Maybe part of it is my fault because I expect service from people who are overworked, underpaid and subject to people like me who have unreasonable expectations (i.e., service). However, I also work in a customer service-based industry and I manage, for the most part, to tell people what they need to know. (Note that I didn't say "what they want to hear," which is a different issue altogether.)
Here is my latest lament: inkjet cartridges. Yes, those little devices with weird codes that are supposed to represent a model number of said cartridge that will fit in our printers, whose model number most of us can't remember, even if we write it down and put it in our pockets.
All I needed was an inkjet cartridge, and Office Depot was made to suffer for it.
Office Depot had two different brands of cartridges, the Office Depot "generic" and the brand name cartridge. The Office Depot brand has its own model numbers, which are not printed on the cartridge packages. What is on the Office Depot brand packages is the name brand's cartridge model number. So, to purchase an Office Depot generic item, the purchaser must know the brand name cartridge model number.
Not even the salespeople at the store knew that. The department manager actually yelled at me for not asking the right question — when I asked, "How do I find Office Depot cartridge model number XYZ?"

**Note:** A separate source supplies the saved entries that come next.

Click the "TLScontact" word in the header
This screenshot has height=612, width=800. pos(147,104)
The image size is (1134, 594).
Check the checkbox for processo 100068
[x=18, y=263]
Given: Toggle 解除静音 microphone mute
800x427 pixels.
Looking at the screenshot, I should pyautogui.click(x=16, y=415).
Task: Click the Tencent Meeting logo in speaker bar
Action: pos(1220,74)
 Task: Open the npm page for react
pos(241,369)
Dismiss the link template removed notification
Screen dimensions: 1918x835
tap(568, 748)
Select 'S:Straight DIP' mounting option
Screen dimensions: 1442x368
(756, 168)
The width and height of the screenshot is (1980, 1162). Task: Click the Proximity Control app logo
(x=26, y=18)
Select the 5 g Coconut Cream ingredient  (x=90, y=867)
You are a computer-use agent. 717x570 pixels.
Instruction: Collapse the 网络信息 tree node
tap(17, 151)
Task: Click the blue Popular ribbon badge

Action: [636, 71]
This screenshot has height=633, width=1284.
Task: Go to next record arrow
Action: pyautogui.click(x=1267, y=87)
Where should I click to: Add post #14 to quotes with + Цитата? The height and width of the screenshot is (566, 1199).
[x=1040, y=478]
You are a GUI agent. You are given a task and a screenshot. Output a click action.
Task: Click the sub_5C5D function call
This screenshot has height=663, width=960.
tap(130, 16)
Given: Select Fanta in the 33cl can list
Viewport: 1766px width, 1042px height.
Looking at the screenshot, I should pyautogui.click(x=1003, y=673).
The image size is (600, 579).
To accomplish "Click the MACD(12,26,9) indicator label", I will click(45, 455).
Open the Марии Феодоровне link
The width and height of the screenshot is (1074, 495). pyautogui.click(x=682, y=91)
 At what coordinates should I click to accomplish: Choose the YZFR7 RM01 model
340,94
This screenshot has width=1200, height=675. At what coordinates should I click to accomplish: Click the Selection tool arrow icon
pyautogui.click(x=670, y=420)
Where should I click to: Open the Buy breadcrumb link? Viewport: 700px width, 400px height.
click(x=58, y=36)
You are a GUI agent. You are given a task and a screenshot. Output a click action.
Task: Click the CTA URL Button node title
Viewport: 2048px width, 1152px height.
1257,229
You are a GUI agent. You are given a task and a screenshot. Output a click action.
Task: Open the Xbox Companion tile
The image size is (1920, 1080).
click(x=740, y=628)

It took three trips to the store, more than an hour of my time and David's time, as well as my own Internet research (on Office Depot's Web site) to get the information. I have very little incentive to go back to this retailer for service in the future — as in this situation, "local" does not always translate to "convenient."
If only every store was like my Borders....
That was sales. Now for the credit card part.
Last month, I paid a Great American Restaurant bill with my credit card. The restaurant posted another smaller charge the next day. It seems the total I approved, and the cashier processed, was $3 less than the actual total of the bill plus the tip. The restaurant charged the additional amount to the card without notifying me.
I contacted the restaurant's management, and they apologized and promised to never do it again with anyone. (I refused the offer of a gift card for the restaurants.)
Now, however, I fear using my credit card on any transaction, a practice that was implemented solely for its convenience. I also fear my usual method of payment: my debit card for my checking account, an even greater convenience than a credit card.
This, of course, will end my "casual" spending. Whipping out the ol' card is no longer an option, I am not about to change a lifetime of habit I inherited from my father: not a lot of coin rattling around my pockets. That probably is better for my bottom line — a month's worth of book moratorium prompted me to realize just how much I supported the economy before the President even asked. (Never to my financial detriment, of course — I do not carry a balance on my credit card unless I'm too lazy to make the full payment.)
However, this new conservative practice will not provide the purchases the President of the United States is counting on me to incur to prevent this recession. With no customer service to speak of and companies killing my use of credit and debit cards, there will be little spending in the House of Chris for a while.
I am sorry, America. I can't help this time. Maybe next recession.